* [Work item]
Find the line that contains "Open Chuck's profile avatar"; please output it and each line after it, exactly as shown, up to the end of the entries below, skipping pictures.

....................

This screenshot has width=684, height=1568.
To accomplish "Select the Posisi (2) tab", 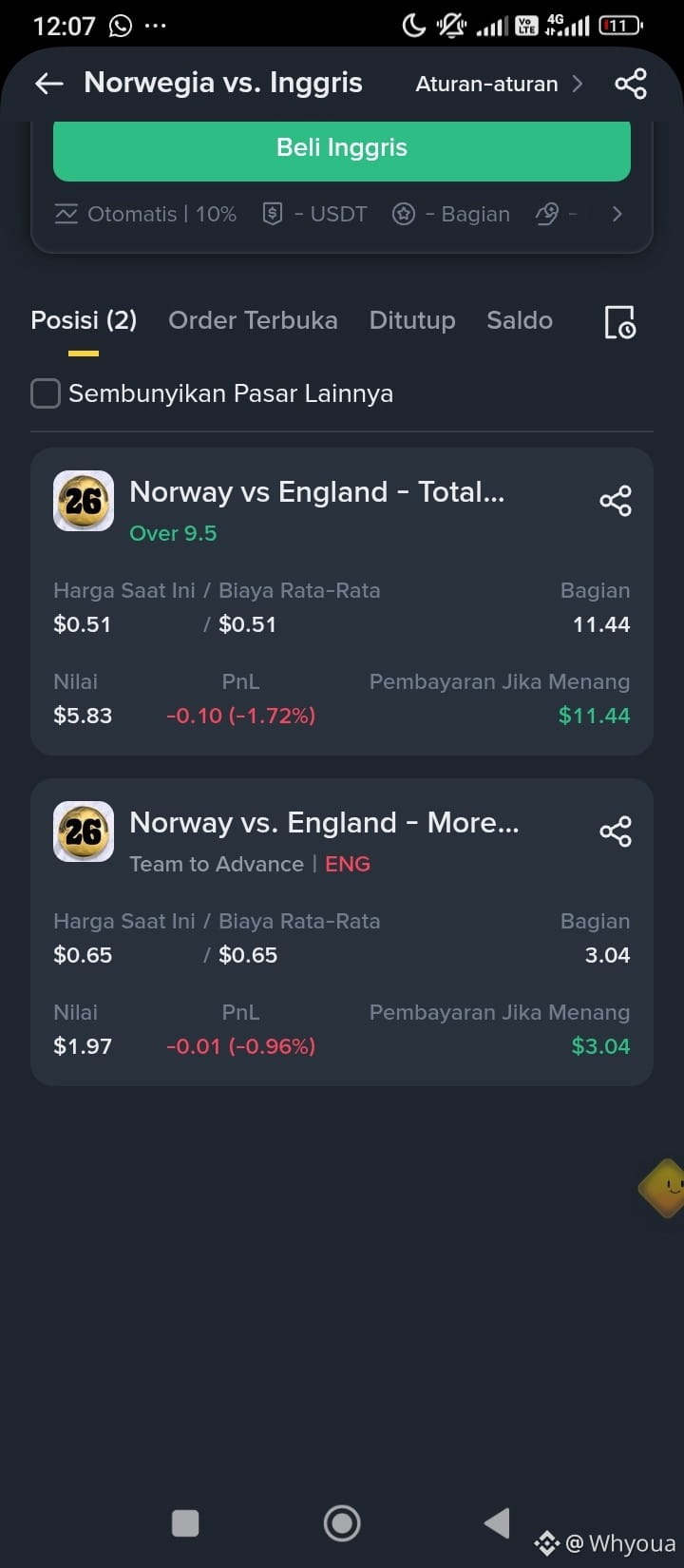I will click(x=84, y=320).
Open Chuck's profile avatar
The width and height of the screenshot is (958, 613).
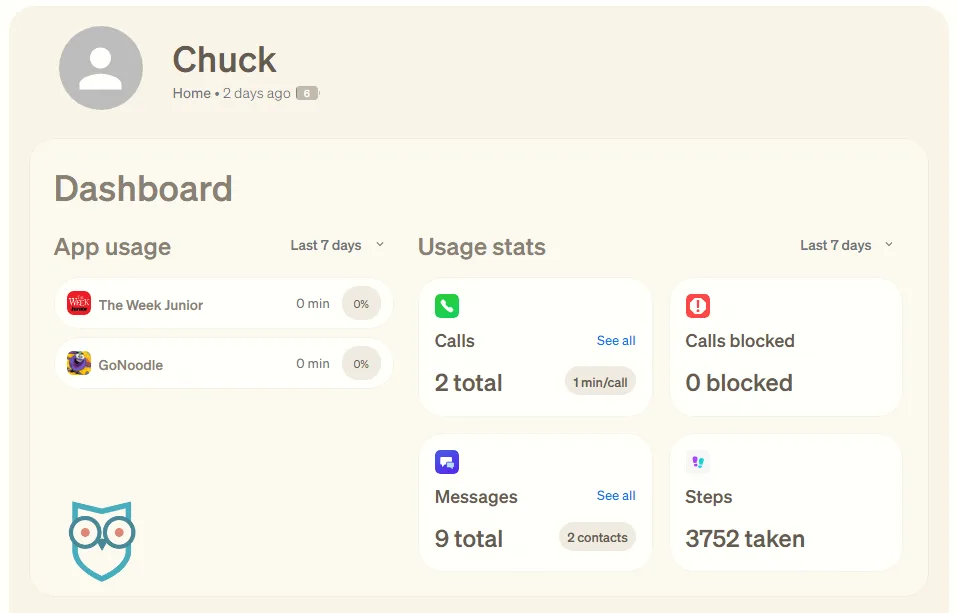pos(101,67)
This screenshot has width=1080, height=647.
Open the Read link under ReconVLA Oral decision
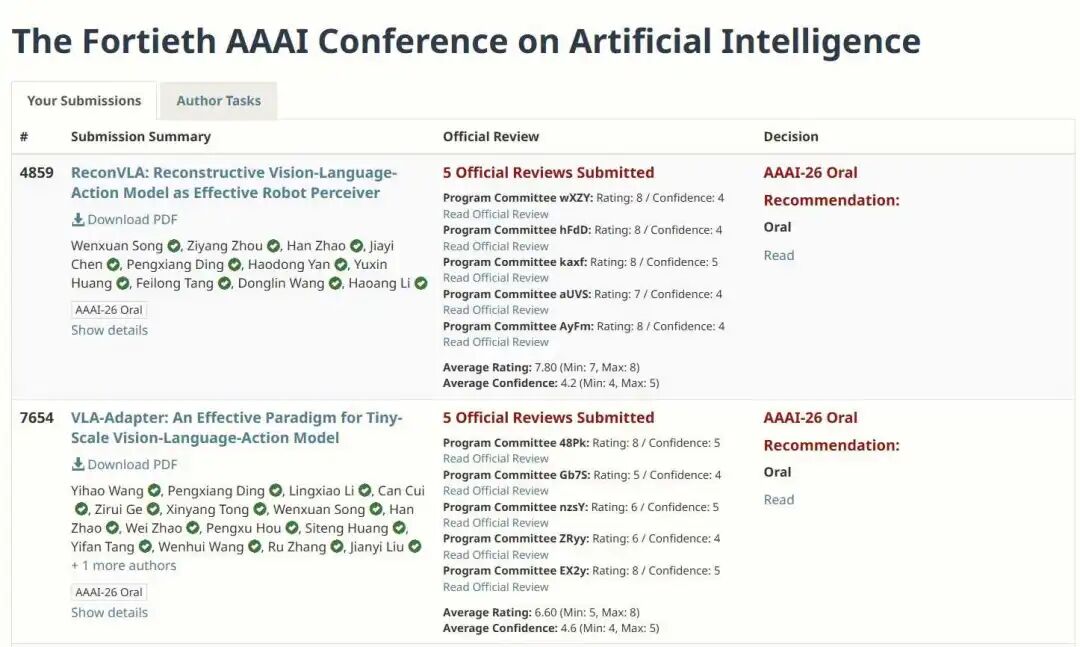[779, 255]
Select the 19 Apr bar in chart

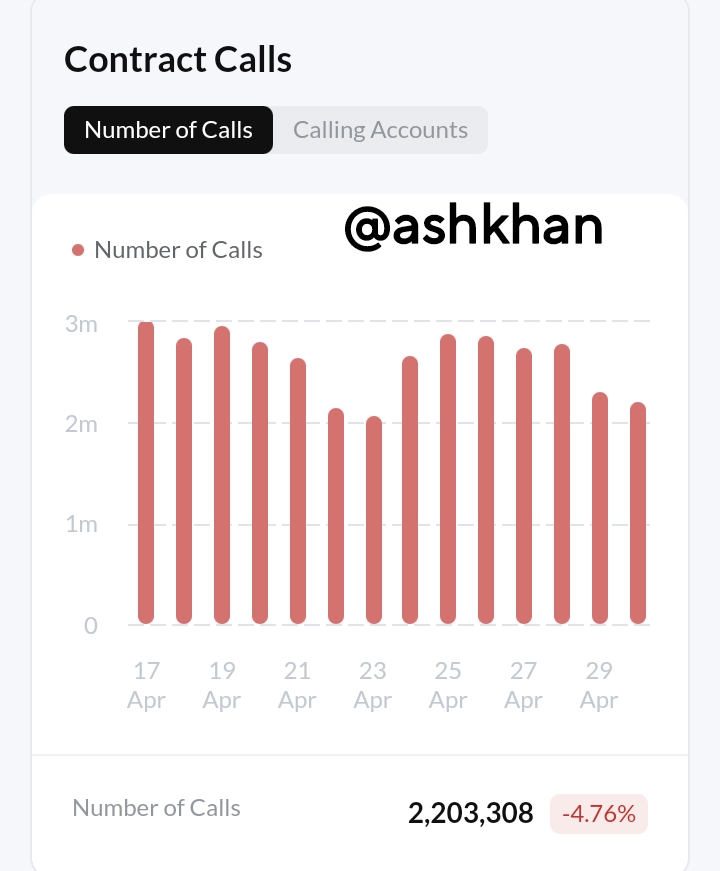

....................

* [Written reply]
Open Chuck's profile avatar
The width and height of the screenshot is (958, 613).
pos(101,67)
This screenshot has width=1080, height=647.
Open the Read link under ReconVLA Oral decision
[779, 255]
Select the 19 Apr bar in chart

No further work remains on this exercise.